(Records from a pointing dataset)
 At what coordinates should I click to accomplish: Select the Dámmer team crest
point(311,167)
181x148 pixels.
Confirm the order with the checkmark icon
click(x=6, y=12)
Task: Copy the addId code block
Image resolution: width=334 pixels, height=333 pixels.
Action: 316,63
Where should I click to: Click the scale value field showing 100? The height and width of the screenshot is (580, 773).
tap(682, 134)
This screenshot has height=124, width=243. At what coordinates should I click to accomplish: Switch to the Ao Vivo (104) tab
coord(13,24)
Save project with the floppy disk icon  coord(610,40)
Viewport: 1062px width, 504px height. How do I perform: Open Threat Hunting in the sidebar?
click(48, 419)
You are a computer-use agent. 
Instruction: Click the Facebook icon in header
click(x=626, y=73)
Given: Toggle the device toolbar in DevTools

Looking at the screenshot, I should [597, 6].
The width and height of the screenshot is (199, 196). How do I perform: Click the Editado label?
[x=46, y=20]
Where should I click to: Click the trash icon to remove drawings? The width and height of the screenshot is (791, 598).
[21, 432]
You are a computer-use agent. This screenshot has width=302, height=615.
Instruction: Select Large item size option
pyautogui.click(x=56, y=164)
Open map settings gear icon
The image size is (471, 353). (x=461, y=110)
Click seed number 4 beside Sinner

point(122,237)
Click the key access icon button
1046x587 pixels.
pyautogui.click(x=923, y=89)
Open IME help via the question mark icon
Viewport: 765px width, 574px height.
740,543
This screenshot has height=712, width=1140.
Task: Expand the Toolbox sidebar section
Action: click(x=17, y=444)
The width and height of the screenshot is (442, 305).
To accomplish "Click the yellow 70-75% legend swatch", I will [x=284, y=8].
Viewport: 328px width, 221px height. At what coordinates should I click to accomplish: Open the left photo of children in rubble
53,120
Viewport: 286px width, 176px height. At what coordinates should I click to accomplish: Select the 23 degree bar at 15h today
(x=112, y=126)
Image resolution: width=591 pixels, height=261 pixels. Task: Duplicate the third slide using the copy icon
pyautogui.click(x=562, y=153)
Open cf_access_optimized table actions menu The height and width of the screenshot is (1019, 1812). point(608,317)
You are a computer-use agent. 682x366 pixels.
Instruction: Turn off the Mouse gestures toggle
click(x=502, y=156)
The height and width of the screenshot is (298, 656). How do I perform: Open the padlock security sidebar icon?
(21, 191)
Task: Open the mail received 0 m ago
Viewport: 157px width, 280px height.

§ **Problem to work on**:
Retype everything in the listing from the line containing "Image resolution: width=591" down to the end of the listing, keeping every character as it appears.

§ **The solution**:
Image resolution: width=591 pixels, height=261 pixels. Task: Duplicate the third slide using the copy icon
pyautogui.click(x=562, y=153)
Open cf_access_optimized table actions menu The height and width of the screenshot is (1019, 1812). point(608,317)
You are a computer-use agent. 682x366 pixels.
Instruction: Turn off the Mouse gestures toggle
click(x=502, y=156)
The height and width of the screenshot is (298, 656). How do I perform: Open the padlock security sidebar icon?
(21, 191)
Task: Open the mail received 0 m ago
Viewport: 157px width, 280px height.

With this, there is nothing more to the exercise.